Barr, who pointed to the travel ban litigation as an example, said the Constitution vests the authority in the president to make national security determinations and emergency acts.
“He’s politically accountable for that, and yet a judge with a lifetime appointment sitting somewhere in the country who doesn’t have the access to the information—has no political accountability—can stop a national security measure. You know, globally, essentially. And it takes a long time to get that sorted out. That’s really troublesome to me,” Barr said.
Reconsidering DOJ’s Nondefense of ACA
Barr on Tuesday left open the possibility that he might break with his predecessor in one big area: the Justice Department’s decision last summer to not defend the Affordable Care Act.
Barr was asked about the Obama-era health law by Sen. Kamala Harris, D-California. The law is at the center of a major legal challenge—brought by Texas Attorney General Ken Paxton and a coalition of mostly-conservative states—now before the U.S. Court of Appeals for the Fifth Circuit.

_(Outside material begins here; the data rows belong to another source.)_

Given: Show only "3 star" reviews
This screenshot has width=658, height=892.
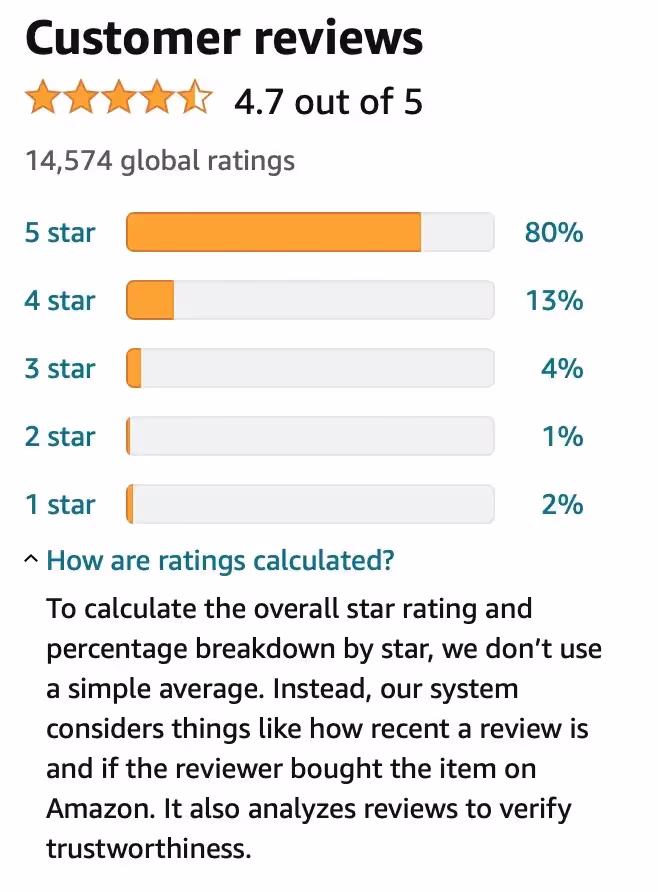Looking at the screenshot, I should [x=60, y=369].
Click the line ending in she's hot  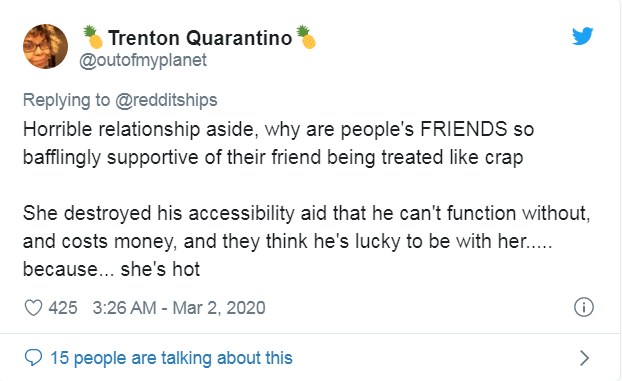(x=111, y=269)
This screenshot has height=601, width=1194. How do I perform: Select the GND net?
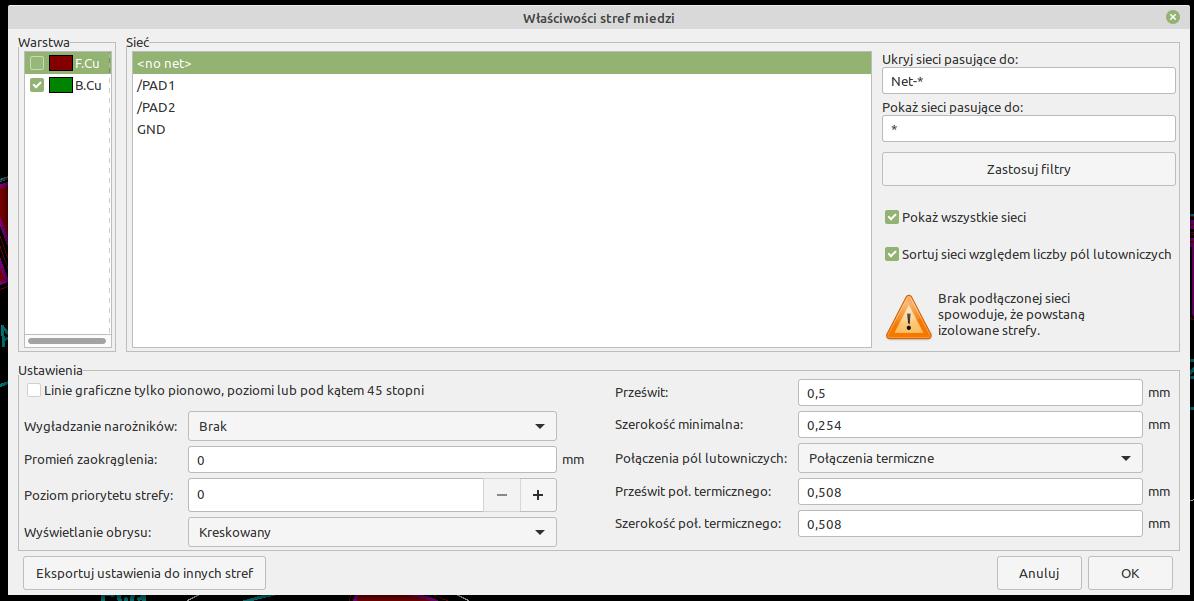152,130
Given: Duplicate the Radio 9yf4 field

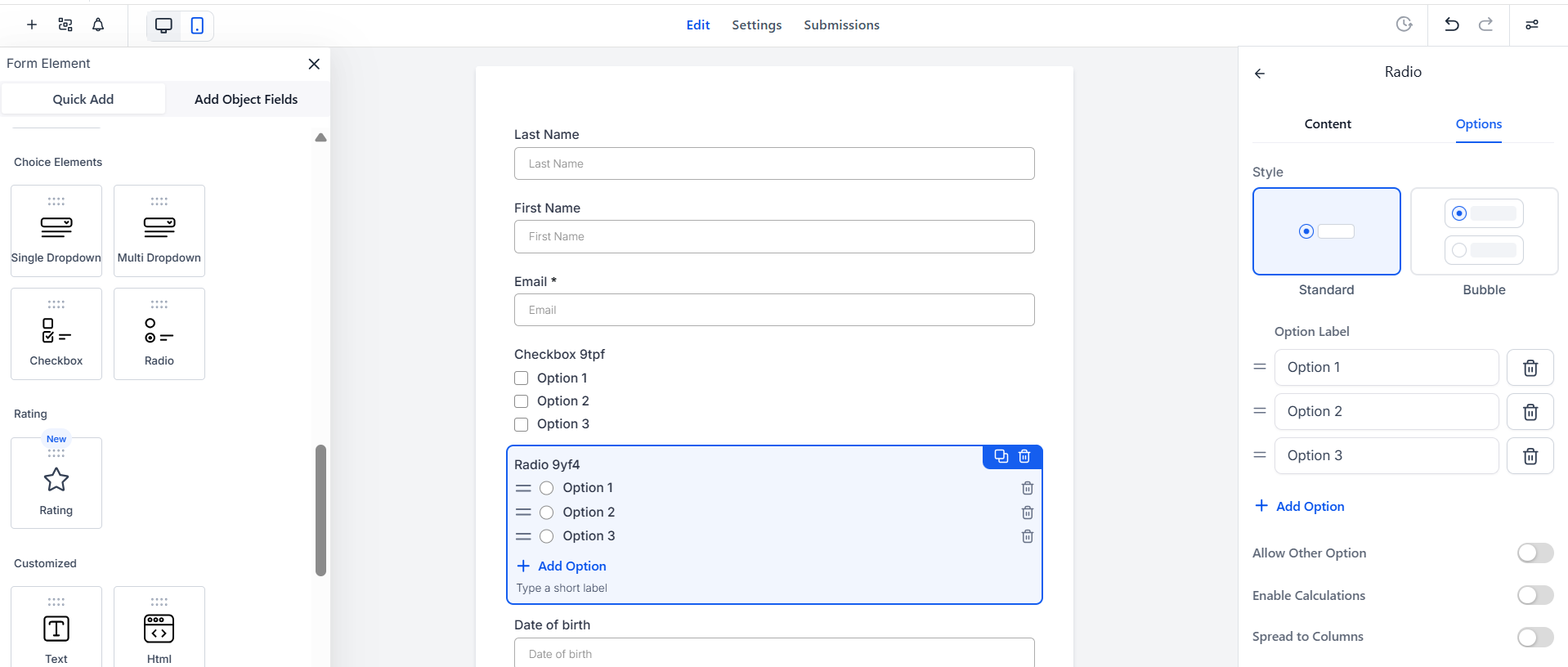Looking at the screenshot, I should 1001,456.
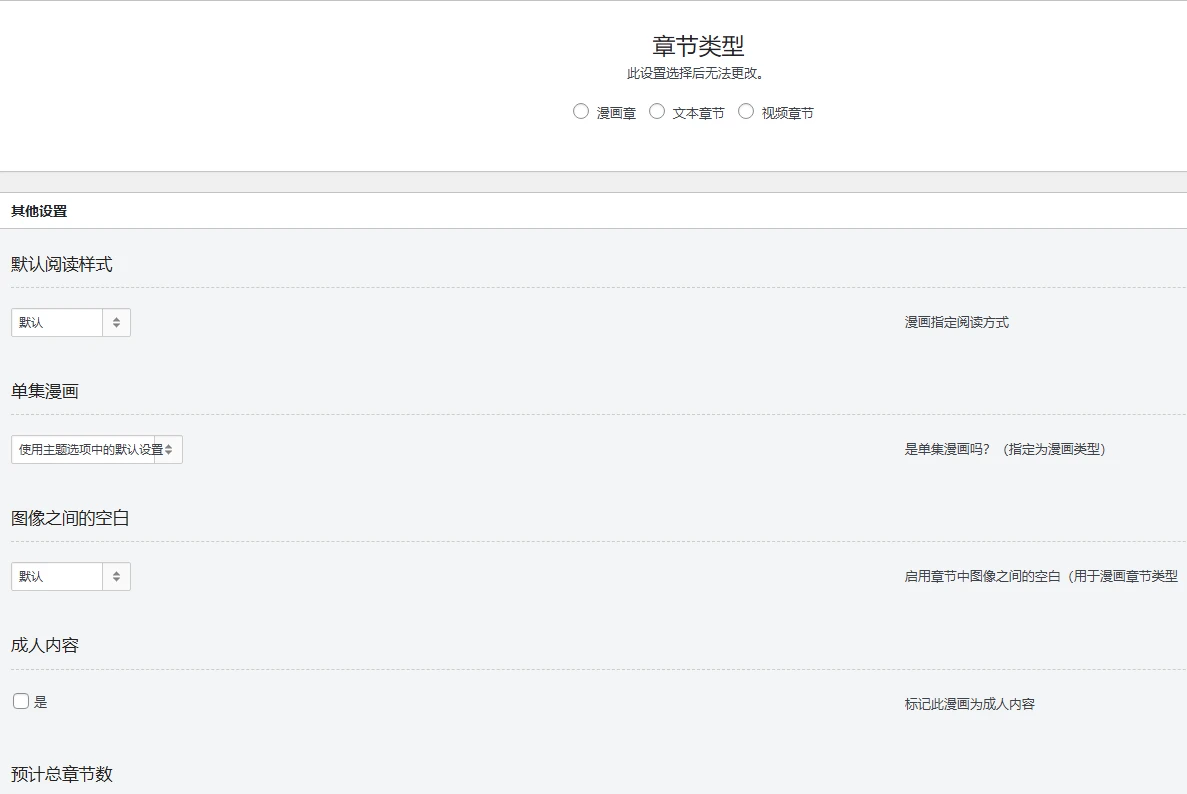Click the 默认阅读样式 section heading
The height and width of the screenshot is (794, 1187).
[61, 263]
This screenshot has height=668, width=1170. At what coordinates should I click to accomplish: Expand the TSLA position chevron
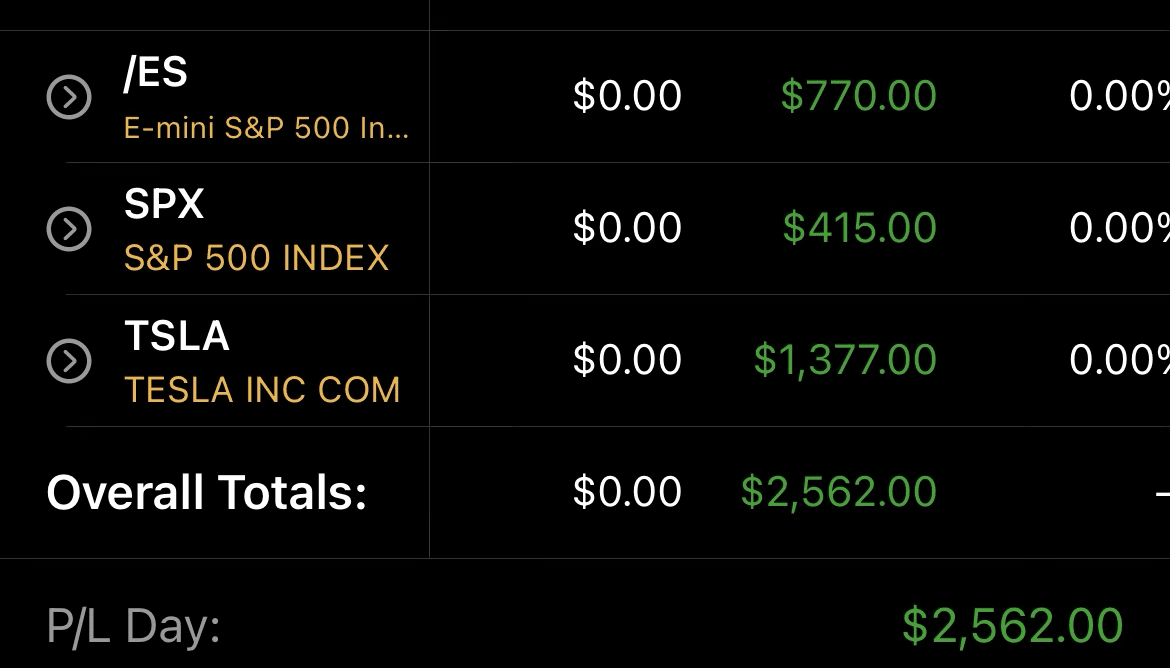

The Justice Department’s role in the matter, though, became a source of controversy after Sessions said in June 2018 that the agency would no longer defend the health law in court. The DOJ has a long tradition of defending the constitutionality of federal laws, and, while there are exceptions, it’s rare for the department to refuse to defend federal statutes.
Barr, in a quick question and answer with Harris, that if he were confirmed, he would “like to review the department’s position on that case.”
“Are you open to reconsidering the position?” Harris asked.
“Yes,” Barr said.
Recusing? Sure … in the AT&T-Time Warner Case
Before Tuesday’s confirmation hearing, in a meeting with Sen. Amy Klobuchar, D-Minnesota, Barr gave assurances that he would recuse from the Justice Department’s ongoing challenge to AT&T’s multibillion-dollar acquisition of Time Warner. Barr, a former Time Warner board member, reiterated Tuesday that he would play no role in the case as the Justice Department challenges a judge’s June 2018 decision to allow the deal to proceed.
When Klobuchar asked him whether he’d recuse, Barr responded, “Absolutely.”
Barr signed a sworn affidavit leading up to the merger trial that questioned whether the Justice Department’s challenge to the deal was politically motivated, based on Trump’s past criticism of CNN, a Time Warner subsidiary.
Back to the Cole Memo on Legalized Marijuana?
Jeff Sessions made no secret of his disdain for state efforts to legalize cannabis when he withdrew the Obama administration’s guidance—known as the Cole memo—in January 2018.
Under questioning from Sens. Cory Booker, D-New Jersey, and Harris, who are both believed to be eyeing White House bids, Barr said he would not pursue legalized cannabis businesses—but he urged Congress to address the growing tension between state laws allowing medical or recreational use and the federal prohibition on marijuana.
“To the extent people are complying with the state laws—distribution and production and so forth—we’re not going to go after that,” Barr said.
“I do feel we can’t stay in the current situation,” he added, saying the situation was “breeding disrespect for the federal law.”